Beginning last spring, Vanderbilt began implementing a new non-discrimination policy that undermines the integrity of many student religious organizations. As a student leader in one of these organizations, I had a front-row seat to the drama that unfolded behind closed doors as many in the religious community attempted to dialogue with the administration. Like so many others, I was dedicated to pleading the case of religious life — but only in private.

Then I received the chancellor’s email last week and something inside of me snapped. I realized that the rest of the Vanderbilt community deserves a more accurate picture of what had been transpiring privately for so many months. So this is a public plea. A public and passionate plea for myself and any other student who wants the opportunity to make choices for religious organizations based on their religious beliefs.

 

It’s that simple.

Yet, throughout this process the university has consistently obscured the facts in an effort to gain acceptance for a policy that is widely unpopular amongst those it will affect. I’m going to try to clear up a few of those facts, and then I’ll go on to explain what I believe.

From the beginning, Vanderbilt has denied crafting a new, more expansive non-discrimination policy. Instead, administrators have tried to convince us this is actually a case of a few organizations being asked to conform to a longstanding practice.

According to this story, various offices are finally “catching up” with a policy that has been in place across the university all along. But no matter how the facts are framed, the reality is that the student organization handbook was altered last December, when a section specifically protecting religious association was removed, as highlighted by The Hustler in September 2011. Then, in April, a number of organizations were placed on provisional status as constitutions that had been easily approved in previous years were evaluated under this new standard. Call it a policy change or call it “catching up.” Either way, something changed. And that change will have real consequences for student organizations.

So far, the refrain echoed by a variety of university officials is that for all intents and purposes, business will continue as usual. But in a meeting with the Interfaith Council last Tuesday, Dean of Students Mark Bandas went so far as to admit that religious organizations could come under investigation if there was suspicion that members used religious criteria in voting for their leaders.
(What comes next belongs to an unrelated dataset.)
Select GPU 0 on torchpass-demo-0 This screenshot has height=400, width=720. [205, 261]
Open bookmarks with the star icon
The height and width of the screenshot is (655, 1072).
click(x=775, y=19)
Let’s say that you’re a member of the Fellowship of Christian Athletes and that you’re running for president of the organization. You win the election, but the student that you beat feels that he lost because members of the organization cast their votes based on his religious beliefs. According to Bandas, Vanderbilt would have grounds to investigate your organization for discrimination if the other student lodged a formal complaint. That hardly seems like business as usual to me.